[Dataset items]
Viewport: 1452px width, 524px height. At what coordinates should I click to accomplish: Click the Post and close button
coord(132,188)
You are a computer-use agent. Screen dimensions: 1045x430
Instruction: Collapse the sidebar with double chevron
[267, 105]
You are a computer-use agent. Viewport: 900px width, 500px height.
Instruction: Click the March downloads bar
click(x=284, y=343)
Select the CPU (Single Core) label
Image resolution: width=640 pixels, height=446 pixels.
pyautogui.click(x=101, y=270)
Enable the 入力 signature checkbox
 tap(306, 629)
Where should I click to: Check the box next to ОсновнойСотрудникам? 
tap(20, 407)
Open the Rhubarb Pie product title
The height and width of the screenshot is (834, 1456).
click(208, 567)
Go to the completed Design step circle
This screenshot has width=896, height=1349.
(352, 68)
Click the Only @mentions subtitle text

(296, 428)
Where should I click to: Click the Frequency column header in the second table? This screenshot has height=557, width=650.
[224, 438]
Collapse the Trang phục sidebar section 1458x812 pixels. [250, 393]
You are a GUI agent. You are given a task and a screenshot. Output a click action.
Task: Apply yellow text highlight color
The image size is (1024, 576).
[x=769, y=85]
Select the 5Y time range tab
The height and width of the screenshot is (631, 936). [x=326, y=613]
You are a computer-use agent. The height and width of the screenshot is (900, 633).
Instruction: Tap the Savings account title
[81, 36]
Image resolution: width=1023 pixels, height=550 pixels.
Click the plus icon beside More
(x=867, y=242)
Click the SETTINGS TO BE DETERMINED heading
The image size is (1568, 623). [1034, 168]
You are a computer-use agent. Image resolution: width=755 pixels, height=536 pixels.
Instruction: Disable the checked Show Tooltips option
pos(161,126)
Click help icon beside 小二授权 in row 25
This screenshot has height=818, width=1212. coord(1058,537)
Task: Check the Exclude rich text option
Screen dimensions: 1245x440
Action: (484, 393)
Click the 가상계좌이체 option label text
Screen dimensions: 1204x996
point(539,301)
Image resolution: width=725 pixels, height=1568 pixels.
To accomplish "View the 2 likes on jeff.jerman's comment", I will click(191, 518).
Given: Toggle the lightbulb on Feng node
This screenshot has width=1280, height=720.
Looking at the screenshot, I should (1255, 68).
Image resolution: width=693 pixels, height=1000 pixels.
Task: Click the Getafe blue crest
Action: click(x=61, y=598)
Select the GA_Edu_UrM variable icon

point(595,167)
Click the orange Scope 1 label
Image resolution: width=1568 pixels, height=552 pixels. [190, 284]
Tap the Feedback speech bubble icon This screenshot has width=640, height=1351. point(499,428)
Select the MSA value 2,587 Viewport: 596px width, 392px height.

What the task requires:
An exact copy of every entry above is the expected answer.

Task answer:
Viewport: 1452px width, 524px height. At what coordinates should I click to accomplish: Click the Post and close button
coord(132,188)
You are a computer-use agent. Screen dimensions: 1045x430
Instruction: Collapse the sidebar with double chevron
[267, 105]
You are a computer-use agent. Viewport: 900px width, 500px height.
Instruction: Click the March downloads bar
click(x=284, y=343)
Select the CPU (Single Core) label
Image resolution: width=640 pixels, height=446 pixels.
pyautogui.click(x=101, y=270)
Enable the 入力 signature checkbox
 tap(306, 629)
Where should I click to: Check the box next to ОсновнойСотрудникам? 
tap(20, 407)
Open the Rhubarb Pie product title
The height and width of the screenshot is (834, 1456).
click(208, 567)
Go to the completed Design step circle
This screenshot has width=896, height=1349.
(352, 68)
Click the Only @mentions subtitle text

(296, 428)
Where should I click to: Click the Frequency column header in the second table? This screenshot has height=557, width=650.
[224, 438]
Collapse the Trang phục sidebar section 1458x812 pixels. [250, 393]
You are a GUI agent. You are given a task and a screenshot. Output a click action.
Task: Apply yellow text highlight color
The image size is (1024, 576).
[x=769, y=85]
Select the 5Y time range tab
The height and width of the screenshot is (631, 936). [x=326, y=613]
You are a computer-use agent. The height and width of the screenshot is (900, 633).
Instruction: Tap the Savings account title
[81, 36]
Image resolution: width=1023 pixels, height=550 pixels.
Click the plus icon beside More
(x=867, y=242)
Click the SETTINGS TO BE DETERMINED heading
The image size is (1568, 623). [1034, 168]
You are a computer-use agent. Image resolution: width=755 pixels, height=536 pixels.
Instruction: Disable the checked Show Tooltips option
pos(161,126)
Click help icon beside 小二授权 in row 25
This screenshot has height=818, width=1212. coord(1058,537)
Task: Check the Exclude rich text option
Screen dimensions: 1245x440
Action: (484, 393)
Click the 가상계좌이체 option label text
Screen dimensions: 1204x996
point(539,301)
Image resolution: width=725 pixels, height=1568 pixels.
To accomplish "View the 2 likes on jeff.jerman's comment", I will click(191, 518).
Given: Toggle the lightbulb on Feng node
This screenshot has width=1280, height=720.
Looking at the screenshot, I should (1255, 68).
Image resolution: width=693 pixels, height=1000 pixels.
Task: Click the Getafe blue crest
Action: click(x=61, y=598)
Select the GA_Edu_UrM variable icon

point(595,167)
Click the orange Scope 1 label
Image resolution: width=1568 pixels, height=552 pixels. [190, 284]
Tap the Feedback speech bubble icon This screenshot has width=640, height=1351. point(499,428)
Select the MSA value 2,587 Viewport: 596px width, 392px height.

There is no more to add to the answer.